SuperMicro IPMI using Windows-based RADIUS (NPS)
I'm struggling to use a Windows-based RADIUS setup (Network Policy Server) with SuperMicro IPMI interfaces.
I've found that I need to add vendor-specific attribute H=4, I=4
(Appendix C in the SuperMicro IPMI manual), but I'm not sure about some of the settings needed to configure the NPS policy:
I think I'm missing the either the Vendor Code or the vendor-assigned attribute number, which both should be a numerical value. The attribute value itself is the H=4, I=4
string.
I found this article looking for advice on how to configure this in NPS. I was able to figure this out, no thanks to SuperMicro support:
Service-Type: Login
Vendor Specific Attribute > Add
Vendor Code: 10876
Yes.

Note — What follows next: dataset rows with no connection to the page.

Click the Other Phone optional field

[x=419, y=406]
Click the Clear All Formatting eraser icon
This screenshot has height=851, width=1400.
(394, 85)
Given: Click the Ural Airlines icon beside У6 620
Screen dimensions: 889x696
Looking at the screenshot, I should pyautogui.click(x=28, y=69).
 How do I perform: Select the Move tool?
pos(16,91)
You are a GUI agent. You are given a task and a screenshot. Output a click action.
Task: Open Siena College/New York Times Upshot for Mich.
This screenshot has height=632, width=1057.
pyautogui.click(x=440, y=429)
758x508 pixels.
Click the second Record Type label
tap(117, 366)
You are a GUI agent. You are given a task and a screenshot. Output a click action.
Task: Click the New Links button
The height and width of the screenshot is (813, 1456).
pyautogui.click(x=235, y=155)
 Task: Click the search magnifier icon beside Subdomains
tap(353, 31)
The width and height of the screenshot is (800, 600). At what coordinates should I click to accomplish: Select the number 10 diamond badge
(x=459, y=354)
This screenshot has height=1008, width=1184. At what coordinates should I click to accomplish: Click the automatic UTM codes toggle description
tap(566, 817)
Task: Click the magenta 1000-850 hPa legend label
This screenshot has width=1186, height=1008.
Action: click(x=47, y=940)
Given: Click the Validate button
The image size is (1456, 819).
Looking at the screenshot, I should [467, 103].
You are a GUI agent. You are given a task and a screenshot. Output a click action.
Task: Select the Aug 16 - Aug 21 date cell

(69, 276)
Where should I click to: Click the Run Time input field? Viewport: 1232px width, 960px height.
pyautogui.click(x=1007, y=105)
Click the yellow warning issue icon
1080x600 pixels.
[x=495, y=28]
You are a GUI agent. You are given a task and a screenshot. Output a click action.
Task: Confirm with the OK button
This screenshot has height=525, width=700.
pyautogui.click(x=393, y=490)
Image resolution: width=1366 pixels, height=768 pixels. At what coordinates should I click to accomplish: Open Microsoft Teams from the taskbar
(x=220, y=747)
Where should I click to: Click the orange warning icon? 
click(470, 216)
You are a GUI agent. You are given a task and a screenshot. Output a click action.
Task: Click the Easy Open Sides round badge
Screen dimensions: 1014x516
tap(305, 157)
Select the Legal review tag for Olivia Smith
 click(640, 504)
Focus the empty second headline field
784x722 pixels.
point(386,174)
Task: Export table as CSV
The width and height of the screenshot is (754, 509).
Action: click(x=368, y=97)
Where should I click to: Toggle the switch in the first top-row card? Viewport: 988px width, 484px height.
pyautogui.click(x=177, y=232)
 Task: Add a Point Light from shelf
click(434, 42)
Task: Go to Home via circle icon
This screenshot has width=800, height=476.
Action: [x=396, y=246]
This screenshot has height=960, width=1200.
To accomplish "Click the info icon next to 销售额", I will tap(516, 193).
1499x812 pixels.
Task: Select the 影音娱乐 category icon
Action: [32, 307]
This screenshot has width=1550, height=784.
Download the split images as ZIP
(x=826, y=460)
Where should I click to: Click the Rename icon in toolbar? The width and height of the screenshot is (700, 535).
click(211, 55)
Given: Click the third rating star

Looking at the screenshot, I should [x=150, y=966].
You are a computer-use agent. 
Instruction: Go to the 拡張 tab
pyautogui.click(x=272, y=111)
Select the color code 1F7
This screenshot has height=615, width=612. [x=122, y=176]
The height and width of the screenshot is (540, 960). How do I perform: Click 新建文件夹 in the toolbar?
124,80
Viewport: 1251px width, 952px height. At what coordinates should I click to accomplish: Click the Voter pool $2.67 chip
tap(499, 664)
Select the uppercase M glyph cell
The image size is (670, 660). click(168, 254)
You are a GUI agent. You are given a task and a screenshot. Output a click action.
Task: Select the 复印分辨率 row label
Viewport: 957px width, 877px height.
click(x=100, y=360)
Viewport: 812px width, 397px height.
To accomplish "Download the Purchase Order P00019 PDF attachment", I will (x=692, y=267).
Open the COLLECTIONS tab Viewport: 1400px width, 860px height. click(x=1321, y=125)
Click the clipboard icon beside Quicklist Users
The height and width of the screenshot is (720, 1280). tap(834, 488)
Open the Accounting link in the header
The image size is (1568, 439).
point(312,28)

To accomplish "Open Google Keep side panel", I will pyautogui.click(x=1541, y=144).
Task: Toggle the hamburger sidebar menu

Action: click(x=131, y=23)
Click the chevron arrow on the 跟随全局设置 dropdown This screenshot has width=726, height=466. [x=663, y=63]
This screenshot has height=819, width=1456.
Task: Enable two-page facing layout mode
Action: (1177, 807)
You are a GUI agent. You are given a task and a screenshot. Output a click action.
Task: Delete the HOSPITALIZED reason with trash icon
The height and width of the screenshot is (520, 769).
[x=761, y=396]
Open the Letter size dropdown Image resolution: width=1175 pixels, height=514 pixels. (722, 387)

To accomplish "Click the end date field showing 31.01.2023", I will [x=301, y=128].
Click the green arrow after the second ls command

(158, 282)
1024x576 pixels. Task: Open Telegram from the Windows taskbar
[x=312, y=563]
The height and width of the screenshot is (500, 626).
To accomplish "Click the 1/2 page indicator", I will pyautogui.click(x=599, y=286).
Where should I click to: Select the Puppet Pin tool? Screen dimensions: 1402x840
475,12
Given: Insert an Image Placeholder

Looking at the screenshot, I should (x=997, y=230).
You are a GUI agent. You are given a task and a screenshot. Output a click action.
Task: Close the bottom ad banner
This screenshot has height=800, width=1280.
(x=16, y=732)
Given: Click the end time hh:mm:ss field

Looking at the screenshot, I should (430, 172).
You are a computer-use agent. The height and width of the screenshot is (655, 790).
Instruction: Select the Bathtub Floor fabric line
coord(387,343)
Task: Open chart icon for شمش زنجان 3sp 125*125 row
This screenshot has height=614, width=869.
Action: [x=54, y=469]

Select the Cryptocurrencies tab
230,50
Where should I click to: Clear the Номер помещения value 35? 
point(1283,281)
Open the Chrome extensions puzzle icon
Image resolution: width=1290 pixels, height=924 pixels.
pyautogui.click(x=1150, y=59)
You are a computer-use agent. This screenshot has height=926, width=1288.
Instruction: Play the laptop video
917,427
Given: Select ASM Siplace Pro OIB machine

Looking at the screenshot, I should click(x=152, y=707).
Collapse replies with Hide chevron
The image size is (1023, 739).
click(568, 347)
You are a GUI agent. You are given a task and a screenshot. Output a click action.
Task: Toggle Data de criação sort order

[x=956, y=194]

It Conforms >
Vendor-assigned attribute number: 1
Attribute format: string
Attribute value: H=4, I=4
the answer from Justin Redenbach helped me to resolve this issue. We use FortiAuthenticator as the RADIUS Server. I've created a new dictionary for the IPMI and imported it as a file:
VENDOR IPMI 10876
BEGIN-VENDOR IPMI
ATTRIBUTE Permissions 1 string BOTH
END-VENDOR IPMI
Then I configured the user to have the attribute values H=4, I=4.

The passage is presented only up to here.